Brenner’s work examines Hamas’ conflicts with groups who ascribe to more fundamentalist interpretations of Islam, such as Salafi-Jihadist groups and ISIS, whose politics and compradorship are beyond the scope of this article. Drawing attention to these conflicts is important as it illustrates that Hamas are not the Islamic extremists they’re construed as in Western media. Notably, many members of the fundamentalist groups are former Hamas members who were disillusioned by the organization’s secular and democratic qualities, and its lack of radical nihilism.

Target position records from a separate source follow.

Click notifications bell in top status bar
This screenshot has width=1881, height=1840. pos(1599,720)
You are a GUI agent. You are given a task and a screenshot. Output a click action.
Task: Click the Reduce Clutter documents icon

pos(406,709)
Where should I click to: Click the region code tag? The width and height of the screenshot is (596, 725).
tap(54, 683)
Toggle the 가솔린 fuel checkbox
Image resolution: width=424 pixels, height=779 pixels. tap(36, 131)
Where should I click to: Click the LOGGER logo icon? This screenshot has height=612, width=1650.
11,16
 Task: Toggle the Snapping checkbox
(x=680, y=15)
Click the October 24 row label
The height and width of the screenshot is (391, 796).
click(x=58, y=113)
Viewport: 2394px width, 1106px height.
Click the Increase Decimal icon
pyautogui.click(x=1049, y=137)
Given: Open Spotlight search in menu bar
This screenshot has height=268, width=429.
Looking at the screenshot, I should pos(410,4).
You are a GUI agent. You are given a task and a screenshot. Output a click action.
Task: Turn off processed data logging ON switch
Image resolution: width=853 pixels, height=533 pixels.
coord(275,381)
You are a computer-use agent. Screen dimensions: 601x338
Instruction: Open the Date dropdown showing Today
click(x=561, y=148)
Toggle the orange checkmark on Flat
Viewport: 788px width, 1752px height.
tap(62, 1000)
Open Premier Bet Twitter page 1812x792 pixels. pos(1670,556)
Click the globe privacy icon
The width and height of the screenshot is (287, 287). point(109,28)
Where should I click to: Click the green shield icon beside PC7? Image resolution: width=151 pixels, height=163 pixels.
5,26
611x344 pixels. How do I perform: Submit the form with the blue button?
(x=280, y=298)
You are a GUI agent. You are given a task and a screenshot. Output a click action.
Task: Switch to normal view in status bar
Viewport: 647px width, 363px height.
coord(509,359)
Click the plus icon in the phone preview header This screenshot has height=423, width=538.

Gaza Under Hamas also investigates the pragmatic balance that the organization must maintain between its own survival, the need for social harmony in Palestinian society, and respect for individual rights within Palestinian society. Brenner concludes that Hamas prioritizes communal security over notions of justice or individual rights as they’re commonly understood in the West. He describes how Hamas’ governance is a unique combination of Islamic customary codes (urf) and Islamic religious law (sharia). While the organization is democratic, they may act beyond democratic norms in order to resist the zionists and preserve Palestinian society.Overall, Gaza Under Hamas by Bjorn Brenner, Decolonizing Gaza by Somdeep Sen, and Hamas: From Resistance to Regime by Paola Caridi strive to paint a comprehensive portrait of a complex organization. The various analytical and theoretical perspectives utilized by the three authors are a welcome refrain from the reductive and bombastic drivel that permeates Western discourse on this subject. As the zionists come under increasing social, political, and military pressure from the resistance, so too will their efforts to slander Hamas and the Palestinian people intensify. In this context, texts like these, which humanize the resistance of the colonized and aspire towards an objective understanding of Hamas, become increasingly essential.